**CHALLENGE**
List every person named in the SEC news excerpt, with the title the excerpt gives each one.

**EXTRACT**
The rules complement the agency’s efforts to make more public companies file regulatory reports to its own electronic data gathering system, known as Edgar.
The SEC said companies could send prospectuses and other materials to investors, by way of the Internet, as long as investors are notified and say they want the information.
Investors must also send a return receipt by e-mail confirming they have downloaded the material on their computer, the agency said.
Paper filings will still be required and investors who want them will continue to have access to those files, the SEC said.
SEC Chairman Arthur Levitt Jr., who inaugurated a World Wide Web site last week to make SEC filings and other reports available to investors quickly, said the agency’s goal is to make information more “user friendly.”
He said it was all part of his goal of promoting the Internet as a way to reach investors more quickly and for companies to cut down on paperwork.
SEC Commissioner Steve Wallman said using electronics to communicate with investors, while “all voluntary,” would allow the public to benefit greatly from new technology. However, he added that the SEC has turned down industry proposals to create a World Wide Web site for investor communications.
“I don’t think the world is quite there, yet,” he said.
Bill McClucas, SEC enforcement chief, served warning that the agency has the means to catch people bent on hoodwinking investors.
He said the SEC reviews certain on-line services and scans communications to identify securities fraud in the making. His staff is on the lookout for Internet users acting as unregistered broker-dealers touting phony securities.

**RECORD LIST**
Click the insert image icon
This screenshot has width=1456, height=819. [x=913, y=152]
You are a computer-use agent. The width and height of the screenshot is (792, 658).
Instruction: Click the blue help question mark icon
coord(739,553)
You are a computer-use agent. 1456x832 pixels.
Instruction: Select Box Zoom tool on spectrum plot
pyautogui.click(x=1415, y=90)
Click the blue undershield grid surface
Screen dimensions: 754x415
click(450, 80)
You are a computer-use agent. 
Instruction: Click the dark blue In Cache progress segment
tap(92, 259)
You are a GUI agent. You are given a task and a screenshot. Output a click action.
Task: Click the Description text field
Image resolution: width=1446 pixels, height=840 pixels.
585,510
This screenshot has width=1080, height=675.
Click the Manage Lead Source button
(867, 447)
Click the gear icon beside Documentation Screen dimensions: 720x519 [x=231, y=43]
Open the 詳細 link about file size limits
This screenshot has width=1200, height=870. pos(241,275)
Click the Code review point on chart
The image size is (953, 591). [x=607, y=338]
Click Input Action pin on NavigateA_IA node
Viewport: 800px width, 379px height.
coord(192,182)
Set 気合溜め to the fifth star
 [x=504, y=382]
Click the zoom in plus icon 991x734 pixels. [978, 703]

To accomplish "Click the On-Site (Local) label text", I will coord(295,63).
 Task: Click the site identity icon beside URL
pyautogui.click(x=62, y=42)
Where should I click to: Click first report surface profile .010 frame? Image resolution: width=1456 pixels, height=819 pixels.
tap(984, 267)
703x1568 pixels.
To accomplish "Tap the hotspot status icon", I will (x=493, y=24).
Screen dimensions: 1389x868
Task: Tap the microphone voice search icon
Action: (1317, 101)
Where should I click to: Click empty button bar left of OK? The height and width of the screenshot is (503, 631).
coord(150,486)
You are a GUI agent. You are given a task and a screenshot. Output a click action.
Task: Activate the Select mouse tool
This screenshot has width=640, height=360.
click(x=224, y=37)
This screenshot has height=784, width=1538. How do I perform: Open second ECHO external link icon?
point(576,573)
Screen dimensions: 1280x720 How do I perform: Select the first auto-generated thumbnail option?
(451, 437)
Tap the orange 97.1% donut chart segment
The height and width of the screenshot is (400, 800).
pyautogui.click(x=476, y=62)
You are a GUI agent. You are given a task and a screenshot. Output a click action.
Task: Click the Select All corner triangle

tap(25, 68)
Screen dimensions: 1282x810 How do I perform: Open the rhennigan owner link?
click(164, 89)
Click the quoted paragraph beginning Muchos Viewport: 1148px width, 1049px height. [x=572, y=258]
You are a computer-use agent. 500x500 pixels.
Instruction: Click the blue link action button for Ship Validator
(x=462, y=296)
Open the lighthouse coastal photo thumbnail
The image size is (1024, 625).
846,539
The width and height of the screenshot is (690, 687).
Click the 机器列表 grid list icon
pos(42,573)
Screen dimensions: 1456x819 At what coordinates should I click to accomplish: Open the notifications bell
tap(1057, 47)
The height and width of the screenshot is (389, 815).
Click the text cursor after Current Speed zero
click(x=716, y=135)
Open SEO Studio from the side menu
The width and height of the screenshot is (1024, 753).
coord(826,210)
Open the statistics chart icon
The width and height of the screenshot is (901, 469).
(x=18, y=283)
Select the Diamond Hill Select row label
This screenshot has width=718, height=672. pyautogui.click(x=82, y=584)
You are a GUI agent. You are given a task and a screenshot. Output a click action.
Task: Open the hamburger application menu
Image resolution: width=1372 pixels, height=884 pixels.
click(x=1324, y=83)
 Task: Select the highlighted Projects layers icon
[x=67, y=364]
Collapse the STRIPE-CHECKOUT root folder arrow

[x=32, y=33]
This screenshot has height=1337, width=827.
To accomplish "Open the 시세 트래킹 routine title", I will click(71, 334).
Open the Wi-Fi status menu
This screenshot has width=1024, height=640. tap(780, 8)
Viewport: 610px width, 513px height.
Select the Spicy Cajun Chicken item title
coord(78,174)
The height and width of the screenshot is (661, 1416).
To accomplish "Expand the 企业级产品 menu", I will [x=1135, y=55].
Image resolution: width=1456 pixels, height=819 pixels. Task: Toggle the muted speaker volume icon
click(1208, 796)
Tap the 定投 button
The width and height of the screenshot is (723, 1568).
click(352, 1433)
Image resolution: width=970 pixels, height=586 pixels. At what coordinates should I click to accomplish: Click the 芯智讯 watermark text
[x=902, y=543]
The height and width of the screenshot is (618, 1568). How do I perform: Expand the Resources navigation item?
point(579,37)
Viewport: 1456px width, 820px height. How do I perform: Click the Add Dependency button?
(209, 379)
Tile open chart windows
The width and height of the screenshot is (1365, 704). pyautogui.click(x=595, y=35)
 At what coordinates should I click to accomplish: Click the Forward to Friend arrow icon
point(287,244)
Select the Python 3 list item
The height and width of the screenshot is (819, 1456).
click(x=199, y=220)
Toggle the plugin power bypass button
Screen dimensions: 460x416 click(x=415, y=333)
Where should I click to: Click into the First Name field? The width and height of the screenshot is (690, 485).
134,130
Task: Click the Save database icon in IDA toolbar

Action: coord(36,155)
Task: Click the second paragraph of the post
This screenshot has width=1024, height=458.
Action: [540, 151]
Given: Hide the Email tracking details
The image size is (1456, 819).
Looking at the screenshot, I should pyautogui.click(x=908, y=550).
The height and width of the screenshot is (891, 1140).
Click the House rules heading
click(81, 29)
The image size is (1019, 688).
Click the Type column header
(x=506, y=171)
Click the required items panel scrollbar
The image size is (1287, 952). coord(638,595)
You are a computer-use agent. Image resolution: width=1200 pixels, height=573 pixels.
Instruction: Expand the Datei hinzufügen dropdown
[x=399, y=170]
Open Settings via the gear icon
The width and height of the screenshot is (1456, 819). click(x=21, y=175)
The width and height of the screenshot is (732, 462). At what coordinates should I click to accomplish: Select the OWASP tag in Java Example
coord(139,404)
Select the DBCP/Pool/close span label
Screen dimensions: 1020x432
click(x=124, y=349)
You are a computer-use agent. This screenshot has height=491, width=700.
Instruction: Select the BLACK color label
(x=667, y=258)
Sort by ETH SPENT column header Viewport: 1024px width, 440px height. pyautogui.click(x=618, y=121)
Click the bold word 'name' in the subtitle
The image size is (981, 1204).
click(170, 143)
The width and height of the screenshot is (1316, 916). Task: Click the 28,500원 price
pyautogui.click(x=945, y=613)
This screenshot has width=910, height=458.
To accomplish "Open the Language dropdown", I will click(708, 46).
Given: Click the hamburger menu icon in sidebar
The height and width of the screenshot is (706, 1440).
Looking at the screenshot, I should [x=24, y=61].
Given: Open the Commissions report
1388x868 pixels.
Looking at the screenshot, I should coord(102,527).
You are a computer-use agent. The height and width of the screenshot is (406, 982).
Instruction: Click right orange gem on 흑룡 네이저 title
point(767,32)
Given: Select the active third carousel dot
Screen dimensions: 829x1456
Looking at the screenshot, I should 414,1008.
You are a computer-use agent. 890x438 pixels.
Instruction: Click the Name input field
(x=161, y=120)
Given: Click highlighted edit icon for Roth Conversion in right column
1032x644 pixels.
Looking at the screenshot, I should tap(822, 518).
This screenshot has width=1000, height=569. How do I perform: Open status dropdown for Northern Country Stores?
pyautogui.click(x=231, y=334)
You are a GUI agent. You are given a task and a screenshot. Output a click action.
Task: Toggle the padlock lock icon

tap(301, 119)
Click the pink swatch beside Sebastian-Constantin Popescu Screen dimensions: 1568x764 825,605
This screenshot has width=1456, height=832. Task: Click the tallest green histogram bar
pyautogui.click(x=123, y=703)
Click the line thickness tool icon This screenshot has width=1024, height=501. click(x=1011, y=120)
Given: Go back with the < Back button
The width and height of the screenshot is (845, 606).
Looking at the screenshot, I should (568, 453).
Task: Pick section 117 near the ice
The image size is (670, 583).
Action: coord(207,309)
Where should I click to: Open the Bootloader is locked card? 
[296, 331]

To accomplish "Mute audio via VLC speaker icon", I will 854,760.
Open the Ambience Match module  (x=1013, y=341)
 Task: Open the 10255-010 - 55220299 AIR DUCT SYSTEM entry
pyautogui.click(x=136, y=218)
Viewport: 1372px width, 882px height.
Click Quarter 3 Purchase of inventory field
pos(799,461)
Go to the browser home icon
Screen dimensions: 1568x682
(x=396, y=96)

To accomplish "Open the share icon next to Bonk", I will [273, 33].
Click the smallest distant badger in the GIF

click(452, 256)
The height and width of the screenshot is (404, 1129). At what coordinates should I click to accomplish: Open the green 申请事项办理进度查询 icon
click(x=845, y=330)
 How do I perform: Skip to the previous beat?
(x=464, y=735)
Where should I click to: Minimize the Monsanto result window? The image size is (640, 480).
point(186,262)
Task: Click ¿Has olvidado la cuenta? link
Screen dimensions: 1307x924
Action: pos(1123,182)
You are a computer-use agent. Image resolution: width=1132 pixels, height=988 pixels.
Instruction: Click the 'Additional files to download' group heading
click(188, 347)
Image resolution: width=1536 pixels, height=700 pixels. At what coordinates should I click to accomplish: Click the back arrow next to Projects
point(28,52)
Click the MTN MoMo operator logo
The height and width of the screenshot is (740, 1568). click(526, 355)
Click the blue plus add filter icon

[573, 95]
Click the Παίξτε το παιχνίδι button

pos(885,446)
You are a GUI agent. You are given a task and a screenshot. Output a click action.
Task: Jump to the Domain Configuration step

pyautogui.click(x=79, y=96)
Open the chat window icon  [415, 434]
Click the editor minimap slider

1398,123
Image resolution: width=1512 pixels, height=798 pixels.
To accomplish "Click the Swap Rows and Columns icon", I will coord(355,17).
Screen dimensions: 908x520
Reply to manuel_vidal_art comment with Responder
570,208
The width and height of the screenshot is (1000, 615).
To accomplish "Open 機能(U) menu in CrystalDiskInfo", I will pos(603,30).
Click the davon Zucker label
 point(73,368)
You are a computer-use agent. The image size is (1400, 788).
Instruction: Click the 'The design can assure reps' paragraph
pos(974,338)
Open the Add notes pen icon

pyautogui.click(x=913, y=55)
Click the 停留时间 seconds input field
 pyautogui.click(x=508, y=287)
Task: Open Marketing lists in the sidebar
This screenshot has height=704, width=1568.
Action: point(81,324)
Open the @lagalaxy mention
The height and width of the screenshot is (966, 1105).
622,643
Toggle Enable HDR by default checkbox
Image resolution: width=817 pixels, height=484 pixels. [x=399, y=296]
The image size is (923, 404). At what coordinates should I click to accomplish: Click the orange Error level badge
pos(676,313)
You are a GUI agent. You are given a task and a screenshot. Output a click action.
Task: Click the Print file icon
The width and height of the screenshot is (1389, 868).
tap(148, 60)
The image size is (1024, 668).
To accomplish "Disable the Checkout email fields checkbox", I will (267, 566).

**ANSWER FOR THE TASK**
- Arthur Levitt Jr., SEC Chairman
- Steve Wallman, SEC Commissioner
- Bill McClucas, SEC enforcement chief